What you submit must be an exact copy of the listing below, with no images in it.
+ + + + + + +
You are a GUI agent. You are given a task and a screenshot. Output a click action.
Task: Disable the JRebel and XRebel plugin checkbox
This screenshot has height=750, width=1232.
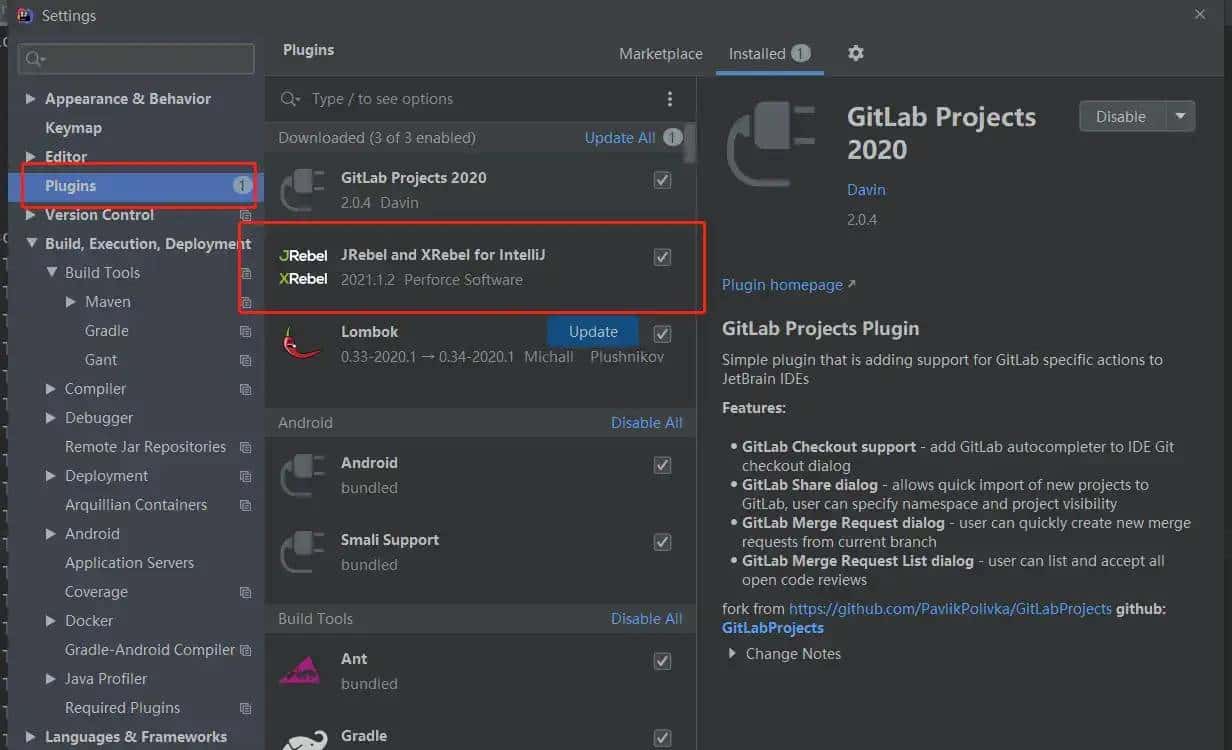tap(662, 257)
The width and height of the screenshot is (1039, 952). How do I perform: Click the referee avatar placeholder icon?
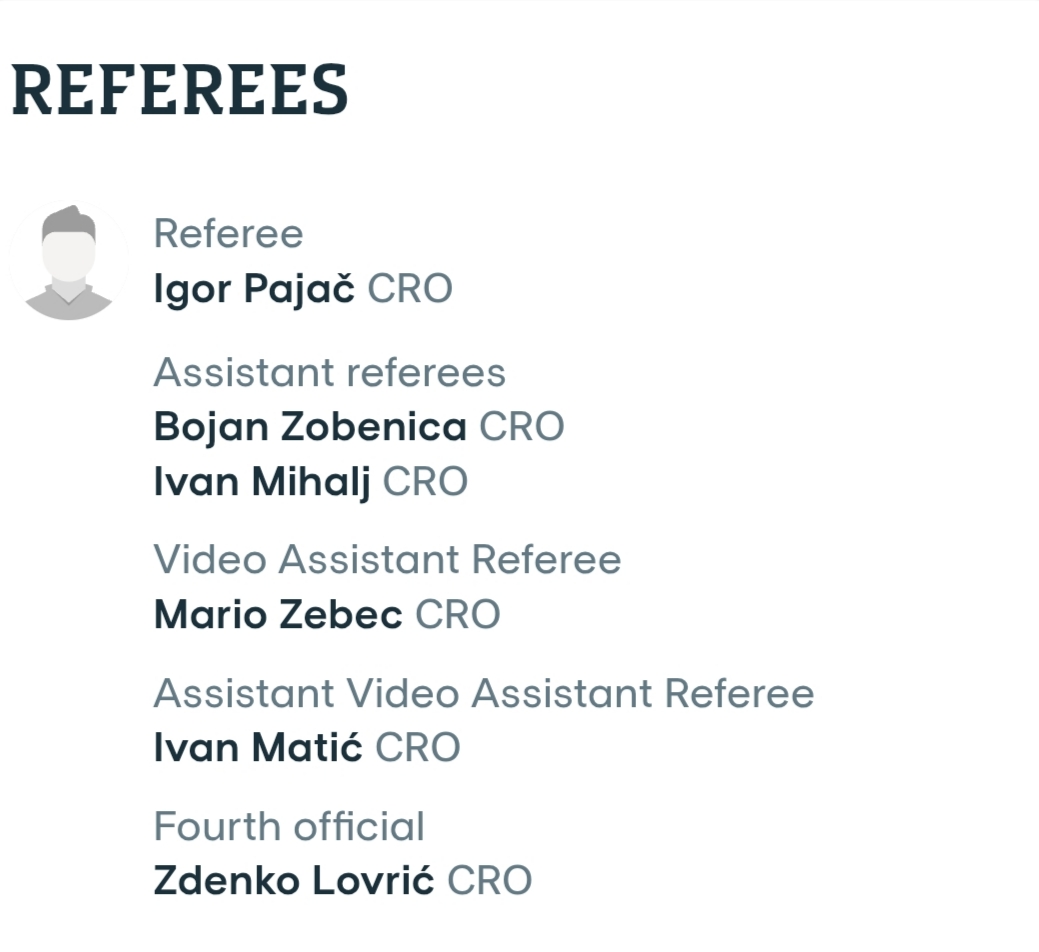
+ + + + + + +
## WRITTEN RESPONSE
You are a GUI agent. You are given a task and a screenshot. Output a click action.
Task: Disable the JRebel and XRebel plugin checkbox
This screenshot has height=750, width=1232.
tap(662, 257)
The width and height of the screenshot is (1039, 952). How do I perform: Click the referee avatar placeholder icon?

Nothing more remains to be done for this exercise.